• **Task requirements**:
[1] Retype the statement on ARCO in Burma from "On Friday, November" to "and evolving matters.".
[2] Answer these questions from the statement on ARCO in Burma:
(a) On which two days did the writer meet with students?
(b) In what year did ARCO acquire exploration rights from the Myanmar Oil and Gas Enterprise?
(c) For how long will ARCO most likely make no further payments to MOGE?
[3] Carry on the statement on ARCO in Burma from where it stops.

-- Begin Excerpt to read --

Subj: Student Protest against ARCO Involvement in Burma

On Friday, November 21 and again on Tuesday, November 25 I met with students
who expressed profound concern about the actions of the military regime in
Burma, the presence of ARCO in Burma, and my role as a member of the board of
directors of ARCO as it relates to these issues.  I was most impressed by
their respectful manner, honesty, and commitment to this subject of grave
importance.  I promised to write this statement to set forth my own views on
this set of complex and evolving matters.  

ARCO, as one of the world's leading energy-fuel producing companies, finds it
necessary to search for petroleum-related sources in many places throughout
the world.  In all aspects of its international operations, just as it
carries out its domestic activities, ARCO is committed to the highest
standards of safety, health, environmental protection, ethical practices and
social responsibility.

In 1996, ARCO acquired rights from the Myanmar Oil and Gas Enterprise (MOGE)
to conduct explorations for natural gas in Burma.  Since that initial
agreement, ARCO has made no plans to provide additional payments to MOGE, and
will most likely not do so for the next 5 to 10 years, depending on whether
or not a commercially viable natural gas discovery is made and the company
believes that it can carry out production in Burma in a manner consistent
with its own standards of business conduct.  ARCO is encouraged by the fact
that, to date, it has had no interference from MOGE or the ruling government
on personnel, contracting, operating procedures or codes of conduct and that
no efforts to influence our operations in any way have been exerted.

-- End Excerpt to read --
-- Begin Given data --

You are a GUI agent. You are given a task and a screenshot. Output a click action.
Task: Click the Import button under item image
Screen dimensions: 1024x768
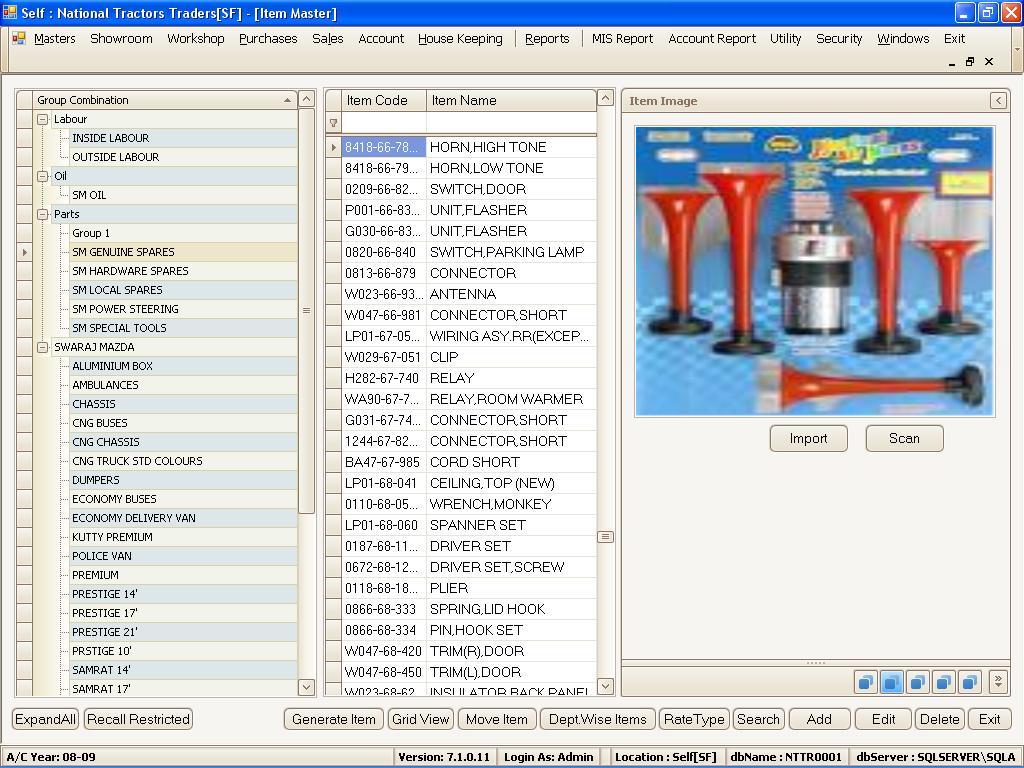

-- End Given data --

• **Responses to the tasks**:
[1]
On Friday, November 21 and again on Tuesday, November 25 I met with students
who expressed profound concern about the actions of the military regime in
Burma, the presence of ARCO in Burma, and my role as a member of the board of
directors of ARCO as it relates to these issues.  I was most impressed by
their respectful manner, honesty, and commitment to this subject of grave
importance.  I promised to write this statement to set forth my own views on
this set of complex and evolving matters.

[2]
(a) Friday, November 21 and Tuesday, November 25.
(b) 1996.
(c) For the next 5 to 10 years.

[3]
Before entering Burma and continuously since that time, ARCO has closely
monitored the political situation in Burma and carefully evaluated the risks
of its presence there.  ARCO is certainly aware of the political divisions,
corruption, human rights violations and drug trafficking in Burma and
believes sincerely that by being there and by practicing its own high
standards of operation it can be helpful in encouraging more rapid evolution
of the changes in government behavior that are slowly, but hopefully,
inexorably occurring.

Although I am mindful and respectful of the company's rationale, I have
conveyed to ARCO leadership my own personal feeling that I would prefer that
the company not conduct operations in Burma and that it should withdraw from
the country.  I feel that the voices of those who share my opinion do not go
unheard and that they are taken into consideration as ARCO continues to
evaluate the political climate in Burma and its own presence there.  I will
continue to engage in discussions with fellow members of the ARCO board and
with ARCO senior management on this subject - one that I can assure is given
great seriousness and careful attention by all who are involved.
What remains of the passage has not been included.